> [EXCERPT TO READ]:
Friday, June 04, 2010

Sweating your way through college...

An interesting article reported in the nytimes today shows college students who take regular and vigorous physical exercise score higher grades. A GPA difference of 0.4 (~10%) was estimated after controlling for gender, race, major, study time, and college sports in 266 surveyed college students.

What exercise variables do we have in our college data? be interesting to estimate the effect in Ireland with this larger sample.

5 comments:

Kevin Denny said...

In survey data, the problem of course is getting exogenous variation in exercise. So lazy people less likely to exercise and also less likely to study.
But it is an important issue. I propose an RCT - the Gold Standard in evaluation remember- where I randomly tell Geary PhD students to take a hike. Then, over a cool beer, Liam and I will calmly assess their academic performance.

Peter Carney said...

Yes, probably lots of important variables in this study missing but it's still an interesting one; especially since they control for study time. My main problem with this is their small sample size.

> [MATERIAL]:
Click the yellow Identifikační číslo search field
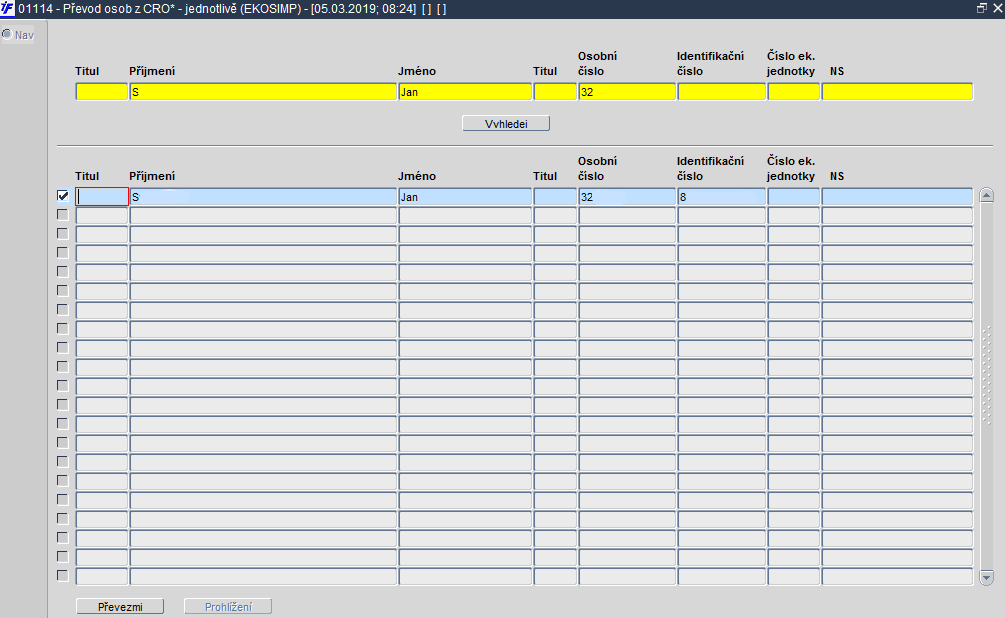1005x618 pixels. tap(722, 92)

> [TO DO]:
(1) In the blog post on exercise and college grades, how many college students were surveyed?
(2) Based on the blog post on exercise and college grades, answer yes or no to each statement and quote the words of the post that decide it.
(a) The estimated GPA difference was 0.4.
(b) The estimate did not take study time into account.
(c) Peter Carney's main problem with the study is its small sample size.
(3) Copy word for word the part of the blog post on exercise and college grades that opens with the words containing "In survey data, the" and closes with "likely to study.".

> [THE ANSWERS]:
(1) 266

(2)
(a) Yes: "A GPA difference of 0.4 (~10%) was estimated"
(b) No: "after controlling for gender, race, major, study time, and college sports"
(c) Yes: "My main problem with this is their small sample size."

(3)
In survey data, the problem of course is getting exogenous variation in exercise. So lazy people less likely to exercise and also less likely to study.